Exercise description
Rewrite the data between the line containing "The height and" and the line containing "tap(604, 187)", inclusive, as a two-column CSV with the headers text and answer. Give one row for each text and its answer, put each in its own quoted field with line breaks turned into spaces, and leave the pictures out.
+++ Working data
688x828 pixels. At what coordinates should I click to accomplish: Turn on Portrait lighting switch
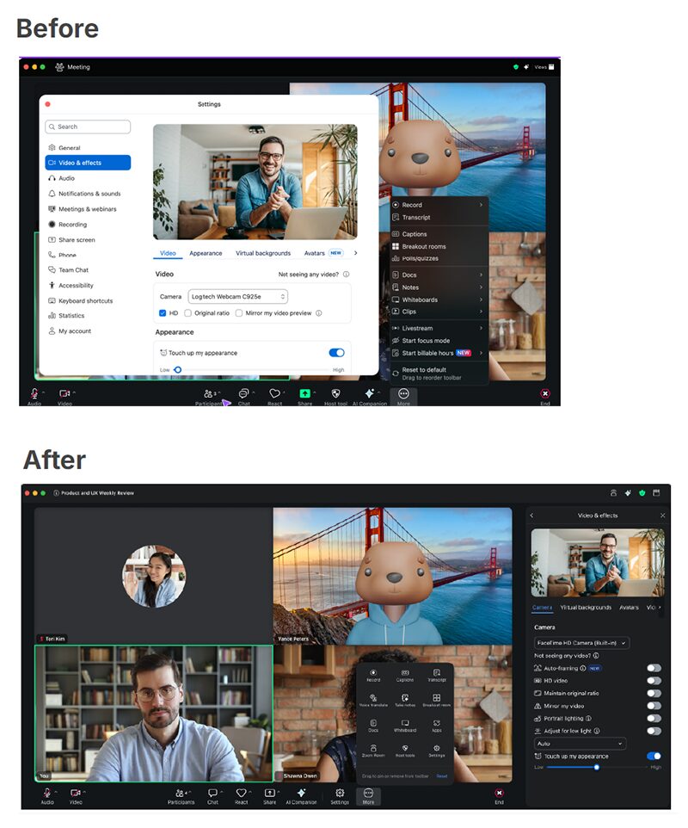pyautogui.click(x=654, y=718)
++++++
+++ Working data
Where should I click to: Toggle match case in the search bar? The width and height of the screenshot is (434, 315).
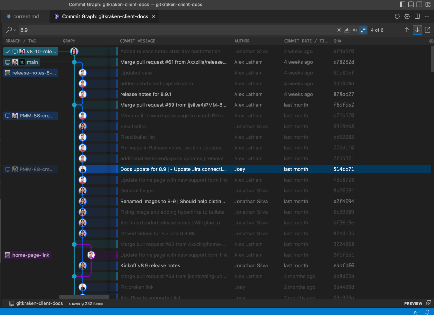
++++++
+++ Working data
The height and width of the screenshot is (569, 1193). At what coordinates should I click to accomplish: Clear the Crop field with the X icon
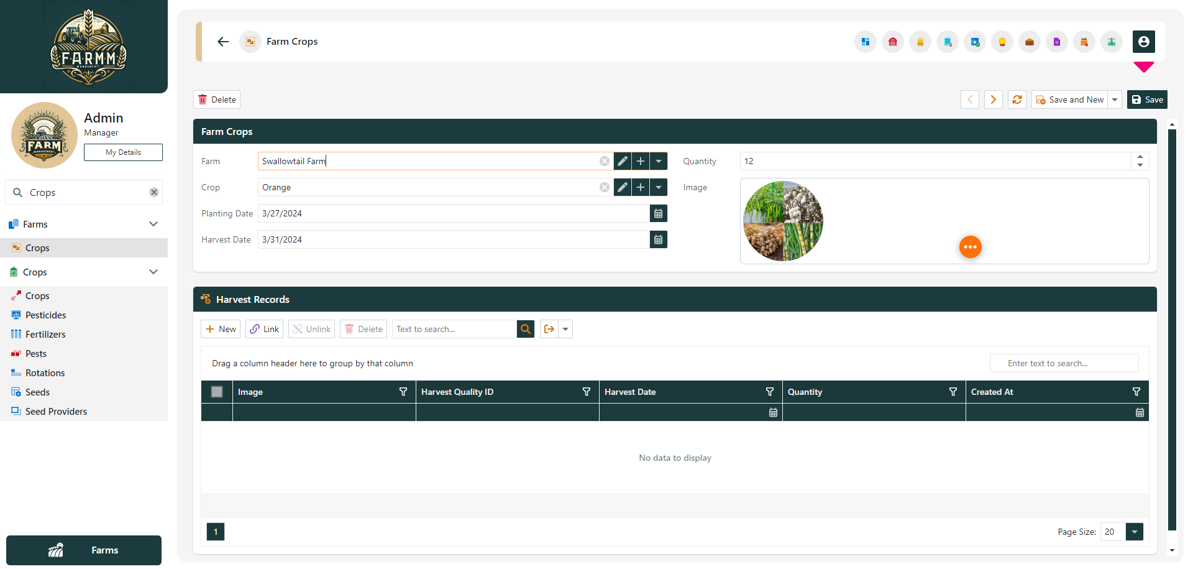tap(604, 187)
++++++
Finished answer
text,answer
"The height and width of the screenshot is (569, 1193). At what coordinates should I click to accomplish: Clear the Crop field with the X icon","tap(604, 187)"